I have always wondered how odd such a solution is, and how odd that many actually buy it. The fact is that many have accepted it and still take it to be the true explanation of our observations. Furthermore, more importantly, why would something like ultimate reality, the essence of all truth, need an illusion for it to know itself? What does convenience have to do with ultimate truth whether it is pure consciousness, empty awareness, or divine presence? One way to consider this is to ask: “Who’s fiction is it, whose error is it?” Most of the time, Eastern nondual teachings will say it is ignorance on the part of the individual. But this answer contravenes the truth of nondual realization.
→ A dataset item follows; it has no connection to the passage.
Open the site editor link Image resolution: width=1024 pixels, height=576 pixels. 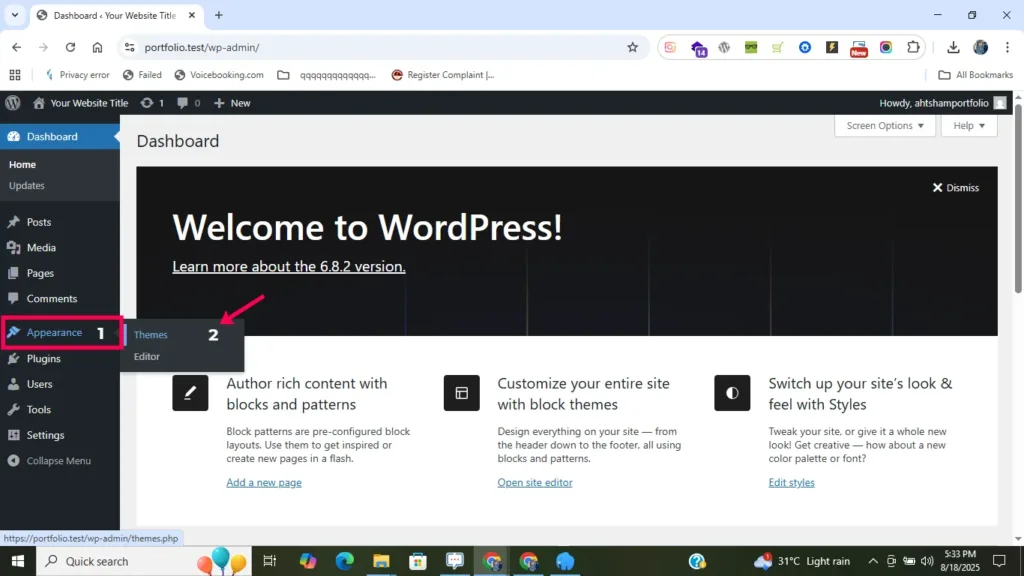(x=535, y=483)
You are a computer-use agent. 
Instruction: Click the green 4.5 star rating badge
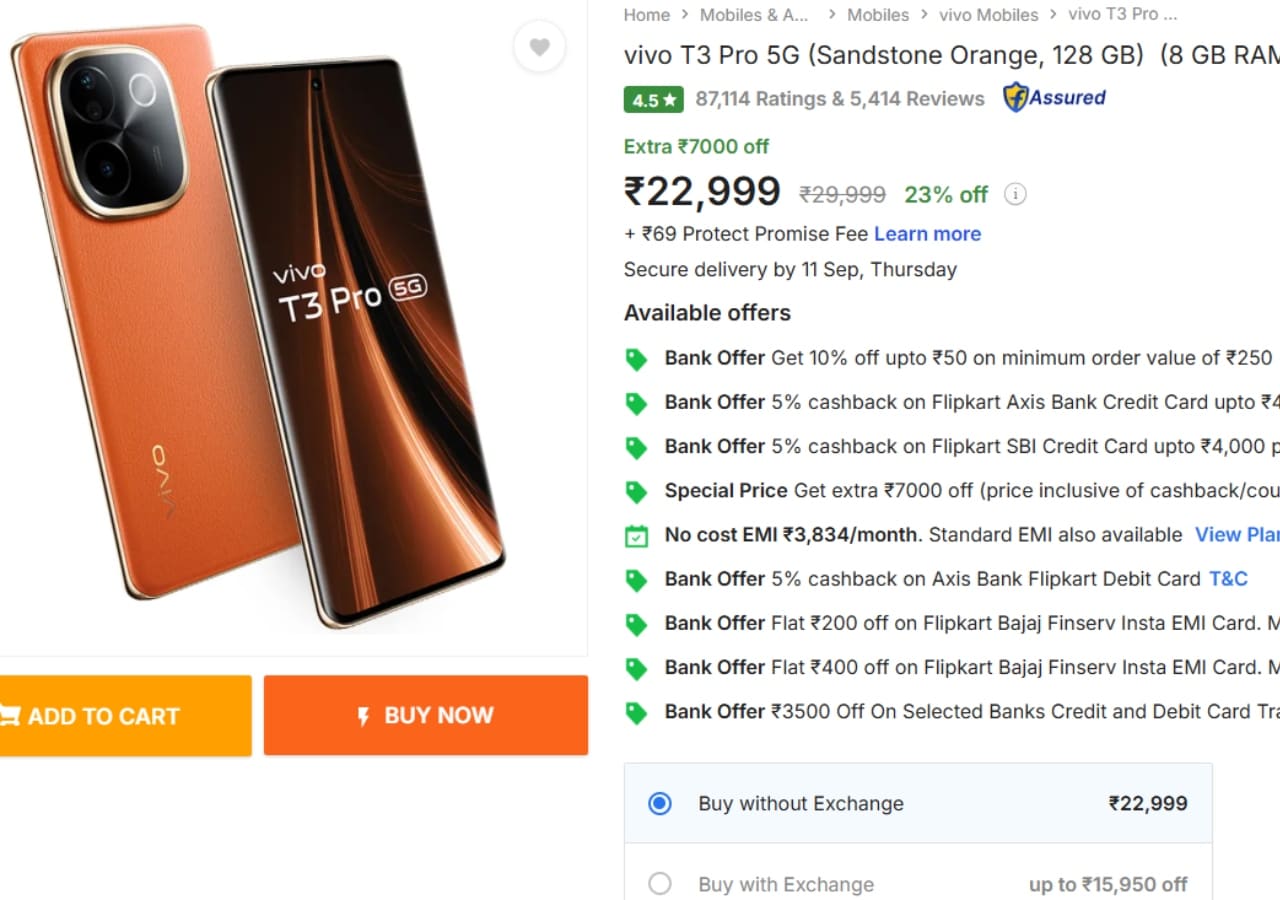(654, 100)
Nondual realization reveals that there are no separate individuals with separate wills. So what does it mean that one is under the illusion of being a separate entity? There are no separate entities, according to the truth of spiritual illumination, so they cannot have produced such illusions. The proposition, in other words, is that a nonexistent illusion of an individual has the illusion of being an existent individual! I am sure Vedanta has alternative solutions, but they have not been mentioned by any of the participants. One such solution is that the entity self is the construction of the mind. But we ask again, whose mind, and where does this mind come from? If there are fundamentally no separate selves, then whose mind could it be? Is it the mind of a fictive individual, or the mind of pure consciousness itself? If it is the mind of pure consciousness, then how come it is located in time and space and appears as many streams, each with the illusion of an entity self?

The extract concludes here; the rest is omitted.